Das 200 obras auditadas no ano passado pelo TCU, 22 têm recomendação de paralisação imediata, pela gravidade de irregularidades. Duas delas estão no Rio Grande do Sul e são estradas: a duplicação da BR-116 e a construção da BR-448 (Rodovia do Parque). O caso mais grave é o da Rodovia do Parque, anel viário com 22,3 quilômetros de extensão, que deve ligar municípios da Região Metropolitana, desafogando a supercongestionada BR-116. É um superprojeto, a maior obra pública em andamento no Estado, já com 70% dos trabalhos concluídos. Esperança de alívio aos motoristas da Região Metropolitana, ela causará rombo para os cofres públicos, segundo o TCU.

Fiscalização feita pelo órgão federal indica que a estrada, que está sendo erguida em três lotes entre Porto Alegre e Sapucaia do Sul, tem indícios de sobrepreço de mais de R$ 90 milhões, cerca de 10% do seu custo estimado de R$ 918 milhões. Seria dinheiro suficiente para duplicação de 20 quilômetros.

A gênese das irregularidades estaria em supostas falhas no projeto básico. Cerca de 70% do sobrepreço estaria justificado pelo uso de técnicas defasadas, o que encarece a construção. o jornal Zero Hora comparou os valores considerados adequados pelo TCU e os praticados pelo Departamento Nacional de Infraestrutura de Transportes (Dnit), segundo suas próprias medições, em três itens. Se fossem praticados os preços apontados pelo tribunal, somente com o corte e a dobra de fôrmas de aço, a produção de concreto e a mobilização do canteiro de obras a economia chegaria a R$ 51,6 milhões.

O Dnit e o consórcio que executa a BR-448 se defendem das suspeitas de sobrepreço na ação que tramita no TCU, pedindo a repactuação dos valores do contrato com a União. O tribunal aceitou algumas explicações e reduziu a estimativa de irregularidade, de R$ 115 milhões para R$ 92,2 milhões. Além disso, manteve a classificação dos achados como irregularidade grave com recomendação de paralisação. Uma comissão da Câmara dos Deputados e do Senado optou pela continuidade da obra.

O Dnit argumenta que a avaliação do TCU é feita comparando preços unitários. Já a análise do Dnit e do Congresso é mais ampla, pois destaca o “peso social” do empreendimento, que, no caso da BR-448, implica melhora do fluxo de veículos na Região Metropolitana e redução de custos de transporte.

— O custo de parar a construção ficaria, na pior das hipóteses, em R$ 30 milhões por ano. E se fôssemos interromper e relicitar a obra, o custo ficaria de 3% a 7% do preço atual — argumenta o coordenador-geral de Construção Rodoviária do Dnit, Eloi Palma Filho.

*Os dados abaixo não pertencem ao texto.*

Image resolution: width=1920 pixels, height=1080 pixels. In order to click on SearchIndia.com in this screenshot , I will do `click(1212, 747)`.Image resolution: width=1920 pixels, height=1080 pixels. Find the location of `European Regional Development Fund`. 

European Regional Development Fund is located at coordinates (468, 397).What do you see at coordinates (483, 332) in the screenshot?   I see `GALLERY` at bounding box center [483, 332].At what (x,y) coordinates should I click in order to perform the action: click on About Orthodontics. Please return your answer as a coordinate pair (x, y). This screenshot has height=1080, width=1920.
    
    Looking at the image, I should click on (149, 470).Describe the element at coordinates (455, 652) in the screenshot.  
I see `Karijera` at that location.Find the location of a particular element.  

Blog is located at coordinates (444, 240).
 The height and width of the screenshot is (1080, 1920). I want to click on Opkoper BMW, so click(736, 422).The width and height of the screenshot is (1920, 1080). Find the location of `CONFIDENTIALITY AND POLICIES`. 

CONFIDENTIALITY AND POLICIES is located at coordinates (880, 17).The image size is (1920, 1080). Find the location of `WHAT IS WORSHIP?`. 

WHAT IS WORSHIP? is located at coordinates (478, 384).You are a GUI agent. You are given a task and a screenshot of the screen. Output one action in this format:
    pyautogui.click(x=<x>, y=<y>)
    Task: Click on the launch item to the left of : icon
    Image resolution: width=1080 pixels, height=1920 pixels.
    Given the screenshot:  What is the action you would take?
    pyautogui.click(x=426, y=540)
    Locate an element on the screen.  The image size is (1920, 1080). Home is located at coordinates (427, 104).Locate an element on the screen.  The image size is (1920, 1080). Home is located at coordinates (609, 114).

Critério político evita a suspensão de trabalhos

Mas o TCU mantém a posição de que a obra deveria ser parada, até para apurar e interromper gastos questionáveis.

— Mesmo sem parar, cabe ao Dnit corrigir os problemas, conforme as determinações, sendo adequado também seguir as recomendações, e apurar quem é o responsável pelas possíveis irregularidades — justifica o ministro Aroldo Cedraz, relator do Fiscobras.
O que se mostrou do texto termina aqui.